Hi, Gabe, Ben I pick up some test cases in https://url.corp.redhat.com/66560cf (internal only), please review, thanks I find the latest centos image has included the changing, cannot reproduce this bug with centos image. Then the latest v3.9 rhel image does not include the changing
Hey Dongbo Yan - looks like a nice broad regression to me. Compliments the regression test cases in our nightly test runs. And OCP-15384 does capture the best *potential* offender from our existing test cases via the use of the client plugin. That said, I'd like to offer one new addition, specifically targeted to this scenario. Consider this series of steps: 1) take a look at https://stackoverflow.com/questions/25172425/create-zombie-process and the examples of how to create a simple program the creates zombies 2) build / compile the sample into a command that you place on your jenkins system 3) then create a simple pipeline job that runs that program 4) then verify the zombie is cleaned up via our use of dumb-init Let me know if that is something you could take on. If not, we can probably still get by, but it would be ideal if we had something like this new test case I mentioned. And sounds good re: your centos testing. As the where to find the rhel image for testing, yeah, I don't see it on the brew-pulp registry nor registry.reg-aws.openshift.com. They both have the old entrypoint. Can you link up with the CD team to see where a jenkins rhel image with https://github.com/openshift/jenkins/pull/422 would be located?

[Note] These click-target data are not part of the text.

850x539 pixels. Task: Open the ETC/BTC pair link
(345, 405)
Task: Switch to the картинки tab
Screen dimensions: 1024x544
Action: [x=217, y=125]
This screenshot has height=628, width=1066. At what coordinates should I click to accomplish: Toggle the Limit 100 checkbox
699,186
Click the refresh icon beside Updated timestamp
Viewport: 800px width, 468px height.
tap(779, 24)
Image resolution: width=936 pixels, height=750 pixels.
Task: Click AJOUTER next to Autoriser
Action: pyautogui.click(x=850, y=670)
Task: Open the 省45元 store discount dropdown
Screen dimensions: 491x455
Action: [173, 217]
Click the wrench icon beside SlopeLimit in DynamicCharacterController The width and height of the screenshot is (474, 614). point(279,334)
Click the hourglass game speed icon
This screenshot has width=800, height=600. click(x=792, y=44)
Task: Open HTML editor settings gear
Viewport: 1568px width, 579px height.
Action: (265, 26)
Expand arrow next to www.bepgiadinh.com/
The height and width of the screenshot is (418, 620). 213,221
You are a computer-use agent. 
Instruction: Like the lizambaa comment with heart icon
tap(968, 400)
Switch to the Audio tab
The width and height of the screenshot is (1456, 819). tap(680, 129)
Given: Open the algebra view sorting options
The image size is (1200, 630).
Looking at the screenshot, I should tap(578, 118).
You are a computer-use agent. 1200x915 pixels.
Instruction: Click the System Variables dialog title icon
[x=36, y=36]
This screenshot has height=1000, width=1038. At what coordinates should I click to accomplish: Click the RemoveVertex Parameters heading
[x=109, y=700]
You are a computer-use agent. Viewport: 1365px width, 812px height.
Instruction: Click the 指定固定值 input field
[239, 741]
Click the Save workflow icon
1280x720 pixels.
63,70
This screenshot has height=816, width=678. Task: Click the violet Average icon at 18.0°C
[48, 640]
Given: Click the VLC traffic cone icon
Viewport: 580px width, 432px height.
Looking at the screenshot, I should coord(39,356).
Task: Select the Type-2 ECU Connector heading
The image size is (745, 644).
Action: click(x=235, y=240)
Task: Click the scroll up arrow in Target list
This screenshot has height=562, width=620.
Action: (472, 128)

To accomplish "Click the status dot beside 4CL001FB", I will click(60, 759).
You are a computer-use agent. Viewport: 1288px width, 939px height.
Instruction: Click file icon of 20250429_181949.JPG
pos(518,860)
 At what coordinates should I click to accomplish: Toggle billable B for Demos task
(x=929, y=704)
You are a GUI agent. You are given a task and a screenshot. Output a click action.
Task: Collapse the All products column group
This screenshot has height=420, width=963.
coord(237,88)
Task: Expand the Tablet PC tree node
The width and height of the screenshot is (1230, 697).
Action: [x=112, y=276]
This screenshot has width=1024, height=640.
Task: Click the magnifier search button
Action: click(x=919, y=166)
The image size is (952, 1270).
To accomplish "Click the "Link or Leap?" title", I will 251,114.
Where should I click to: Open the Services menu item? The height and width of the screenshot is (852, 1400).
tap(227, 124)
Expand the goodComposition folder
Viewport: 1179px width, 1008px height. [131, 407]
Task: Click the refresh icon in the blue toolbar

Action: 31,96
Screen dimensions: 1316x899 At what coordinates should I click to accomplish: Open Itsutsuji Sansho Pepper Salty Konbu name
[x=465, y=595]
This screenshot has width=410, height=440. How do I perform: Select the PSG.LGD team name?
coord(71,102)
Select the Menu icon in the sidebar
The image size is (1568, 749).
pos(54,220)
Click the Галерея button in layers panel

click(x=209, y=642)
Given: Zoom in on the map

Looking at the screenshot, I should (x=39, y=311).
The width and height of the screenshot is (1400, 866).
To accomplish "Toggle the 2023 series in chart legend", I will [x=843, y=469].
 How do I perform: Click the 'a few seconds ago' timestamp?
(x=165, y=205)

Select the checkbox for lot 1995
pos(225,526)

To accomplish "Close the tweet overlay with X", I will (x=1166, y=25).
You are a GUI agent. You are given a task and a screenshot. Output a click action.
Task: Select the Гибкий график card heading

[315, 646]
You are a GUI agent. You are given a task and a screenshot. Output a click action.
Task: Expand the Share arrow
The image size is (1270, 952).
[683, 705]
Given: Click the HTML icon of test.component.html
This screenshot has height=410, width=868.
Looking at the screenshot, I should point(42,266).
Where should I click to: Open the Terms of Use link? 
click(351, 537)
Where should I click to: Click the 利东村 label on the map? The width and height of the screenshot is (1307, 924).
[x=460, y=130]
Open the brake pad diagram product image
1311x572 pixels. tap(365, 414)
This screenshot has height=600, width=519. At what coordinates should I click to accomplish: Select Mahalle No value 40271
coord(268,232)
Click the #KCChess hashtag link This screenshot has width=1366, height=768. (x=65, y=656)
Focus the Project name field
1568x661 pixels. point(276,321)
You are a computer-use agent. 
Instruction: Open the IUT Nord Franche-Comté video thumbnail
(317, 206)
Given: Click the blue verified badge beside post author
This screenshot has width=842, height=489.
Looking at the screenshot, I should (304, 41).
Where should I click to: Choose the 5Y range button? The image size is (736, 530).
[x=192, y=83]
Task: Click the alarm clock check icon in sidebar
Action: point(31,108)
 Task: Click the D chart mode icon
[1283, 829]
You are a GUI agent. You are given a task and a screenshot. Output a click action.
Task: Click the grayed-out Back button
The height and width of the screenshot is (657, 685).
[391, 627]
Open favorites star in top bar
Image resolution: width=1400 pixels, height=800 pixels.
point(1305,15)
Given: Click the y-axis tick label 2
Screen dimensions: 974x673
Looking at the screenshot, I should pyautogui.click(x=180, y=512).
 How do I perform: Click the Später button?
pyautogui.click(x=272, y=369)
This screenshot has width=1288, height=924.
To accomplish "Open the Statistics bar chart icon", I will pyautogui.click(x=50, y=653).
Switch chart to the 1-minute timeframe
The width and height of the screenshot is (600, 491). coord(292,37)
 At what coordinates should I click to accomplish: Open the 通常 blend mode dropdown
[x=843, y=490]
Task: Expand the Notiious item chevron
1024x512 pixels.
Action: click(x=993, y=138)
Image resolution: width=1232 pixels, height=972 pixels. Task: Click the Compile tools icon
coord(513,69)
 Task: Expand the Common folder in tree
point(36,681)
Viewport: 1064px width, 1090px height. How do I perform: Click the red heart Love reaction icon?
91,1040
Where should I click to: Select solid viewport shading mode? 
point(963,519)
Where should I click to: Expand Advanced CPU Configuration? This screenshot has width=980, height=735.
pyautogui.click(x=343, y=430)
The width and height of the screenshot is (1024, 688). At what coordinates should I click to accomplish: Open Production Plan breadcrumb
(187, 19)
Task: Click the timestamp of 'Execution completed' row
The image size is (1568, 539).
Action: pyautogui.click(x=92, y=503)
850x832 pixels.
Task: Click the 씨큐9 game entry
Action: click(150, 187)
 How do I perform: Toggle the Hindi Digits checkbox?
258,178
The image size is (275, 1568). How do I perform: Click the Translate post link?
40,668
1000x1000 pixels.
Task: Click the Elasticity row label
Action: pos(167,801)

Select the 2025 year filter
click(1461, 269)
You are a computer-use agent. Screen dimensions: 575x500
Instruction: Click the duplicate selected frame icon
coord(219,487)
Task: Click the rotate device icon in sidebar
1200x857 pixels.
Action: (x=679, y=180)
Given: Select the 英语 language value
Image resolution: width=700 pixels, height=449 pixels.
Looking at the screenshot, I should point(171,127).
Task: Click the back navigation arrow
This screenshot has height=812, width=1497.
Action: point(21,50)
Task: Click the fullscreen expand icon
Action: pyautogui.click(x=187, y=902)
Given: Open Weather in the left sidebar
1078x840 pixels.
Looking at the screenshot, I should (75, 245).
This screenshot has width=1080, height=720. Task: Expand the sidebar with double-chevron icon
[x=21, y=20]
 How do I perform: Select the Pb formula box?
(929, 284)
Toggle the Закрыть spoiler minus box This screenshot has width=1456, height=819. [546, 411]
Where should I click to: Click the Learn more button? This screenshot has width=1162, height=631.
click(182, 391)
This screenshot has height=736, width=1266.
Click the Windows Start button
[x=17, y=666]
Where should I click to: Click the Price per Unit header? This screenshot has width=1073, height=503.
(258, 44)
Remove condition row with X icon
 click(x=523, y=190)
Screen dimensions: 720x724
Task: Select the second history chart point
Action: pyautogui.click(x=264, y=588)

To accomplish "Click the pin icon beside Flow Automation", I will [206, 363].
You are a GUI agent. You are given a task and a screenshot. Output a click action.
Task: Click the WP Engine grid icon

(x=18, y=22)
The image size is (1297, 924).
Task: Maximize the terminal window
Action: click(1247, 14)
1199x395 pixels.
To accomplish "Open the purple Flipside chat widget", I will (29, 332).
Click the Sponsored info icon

Hi, Gabe I have used that simple program to create zombie process, but the zombie process will be killed once program finished no matter if dumb-init exists. So I don't think that program can be used to test. I prefer to add step 4 (verify the zombie is cleaned up via our use of dumb-init) into OCP-15384, I always can reproduce the issue by this scenario. What do you think?
Sounds good - thanks for diving into it
actual result: sh-4.2$ ps ax PID TTY STAT TIME COMMAND 1 ? Ss 0:00 /usr/bin/dumb-init -- /usr/libexec/s2i/run 5 ? Ssl 12:38 java -XX:+UseParallelGC -XX:MinHeapFreeRatio=5 -XX:MaxHeapFreeRatio=10 -XX:GCTimeRatio=4 -XX:AdaptiveSizePolicyWeight=90 -Xmx256m 583 ? Ss 0:00 /bin/sh 1123 ? S 0:00 sh -c { while [ -d '/var/lib/jenkins/jobs/dyan7-sample-pipeline-openshift-client-plugin/workspace@tmp/durable-9a73072a' -a \! -f 1126 ? S 0:00 /bin/sh -xe /var/lib/jenkins/jobs/dyan7-sample-pipeline-openshift-client-plugin/workspace@tmp/durable-9a73072a/script.sh 1127 ? Sl 0:00 oc --server=https://172.30.0.1:443 --certificate-authority=/var/run/secrets/kubernetes.io/serviceaccount/ca.crt --namespace=dyan7 1190 ? R+ 0:00 ps ax
Since the problem described in this bug report should be resolved in a recent advisory, it has been closed with a resolution of ERRATA. For information on the advisory, and where to find the updated files, follow the link below. If the solution does not work for you, open a new bug report. https://access.redhat.com/errata/RHBA-2018:0489
Yes, this fix was included in the 3.9 image that was just released. Given the nature of the fix and the changes they entail, there are not plans to backport it to 3.7 at this time.